As interviewers, the team has repeatedly faced the difficulty of accurately assessing talent from resumes and surface-level screenings. As candidates, they have also encountered fragmented resources and generic “Top 50 Questions” lists that do little to prepare someone for real-world interview dynamics. This combination of experiences led to a single question: could the process be simpler, fairer, and more effective?
Why Now?
The timing for NextInterview is driven by two trends. First, AI has democratized access to knowledge, enabling faster learning than ever before. Second, hiring expectations have become more exacting: companies increasingly demand precision and contextual expertise rather than broad, superficial knowledge.
That combination creates a need for a solution that pairs domain expertise with adaptive AI to prepare candidates for role and company-specific interview scenarios. NextInterview is intended to deliver that solution.
What We’re Building
NextInterview.AI is an AI-powered interview prep application. It is designed to guide, challenge, and support you in a way that static courses or endless Googling cannot.
Here’s how it helps:
- Cuts the clutter and highlights where to focus your energy. Instead of spreading yourself thin, it shows you where 80% of your effort should go.
- Personalises preparation based on your role, job description, and trending skills in the market.
- Simulates real interview scenarios, preparing you for difficulty jumps and tricky phrasing that catch many candidates off guard.
- Tracks progress with feedback that feels human, supportive and constructive, without the frustration of vague advice.
This isn’t about replacing human mentors but about scaling personalisation and relevance in ways humans alone cannot.
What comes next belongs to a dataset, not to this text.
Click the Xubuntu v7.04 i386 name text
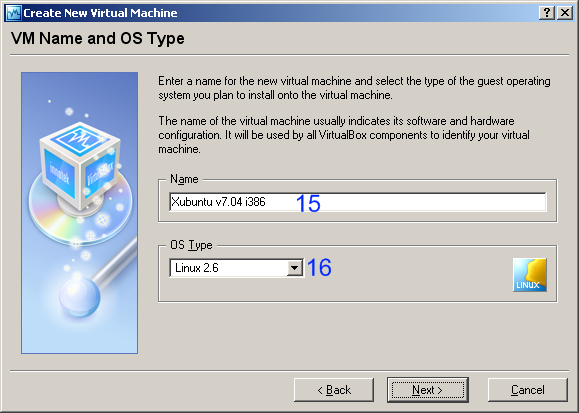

What NextInterview.AI offers:
1. Approach Analyser
The approach analyser evaluates not only final answers but the candidate’s reasoning and methodology. It provides feedback on the sequence of steps, identifies logical gaps, and suggests alternative ways to approach problems—helping candidates refine how they think, not just what they answer.
2. Topic Summariser:
The topic summariser condenses core concepts from learning modules into concise, reviewable summaries. It surfaces the most relevant ideas and patterns that candidates should master for a given role, reducing noise and ensuring focused study.
3. Code Explainer:
The code explainer breaks down code snippets and implementations into understandable segments, explaining intent, complexity, and edge cases. It helps users understand why a solution works and how it could be improved.
4. Dynamic Difficulty Variations:
Questions and challenges adapt in difficulty as the user progresses. This ensures steady skill growth, exposes candidates to harder scenarios at the right time, and prevents false confidence from practising only easy problems.
5. Code Polish:
Built-in code polish functionality offers optimisations and refinements powered by backend AI. It focuses on readability, performance improvements, and idiomatic usage—helping candidates demonstrate production-ready coding standards.
6. Quick Revise:
Quick revise tools provide compact, high-impact refreshers on core concepts and patterns. These targeted micro-sessions are designed for last-minute review and reinforcing memory retention.
Beta Launch Details:
The public beta goes live on September 15th, 2025. The early release (maybe with minimal features) focuses on AI, ML, and Data Science interview preparation and includes:
- Tailored learning modules for role-specific preparation that adapt to the learner’s strengths and weaknesses.
- Over 200 curated interview questions sourced from real job descriptions, designed to mirror industry expectations.
- Learning aids such as flashcards, quick-revise sessions, and a “check your approach” feature that validates both answers and reasoning.
- AI-driven mock interviews that adjust dynamically to the candidate’s performance and simulate authentic interview pacing and difficulty.
NextInterview intends to expand beyond its initial scope, broadening role coverage and deepening company-specific context over time. The platform’s goal is to reduce uncertainty in interview preparation, giving candidates clarity, confidence, and a measurable path to improvement. For hiring managers, the platform aims to improve the signal-to-noise ratio in candidate evaluation, helping teams identify the right talent more effectively.
September 15th is the start of this journey. NextInterview will iterate with feedback from early users and continue to refine the product to better serve both candidates and hiring teams.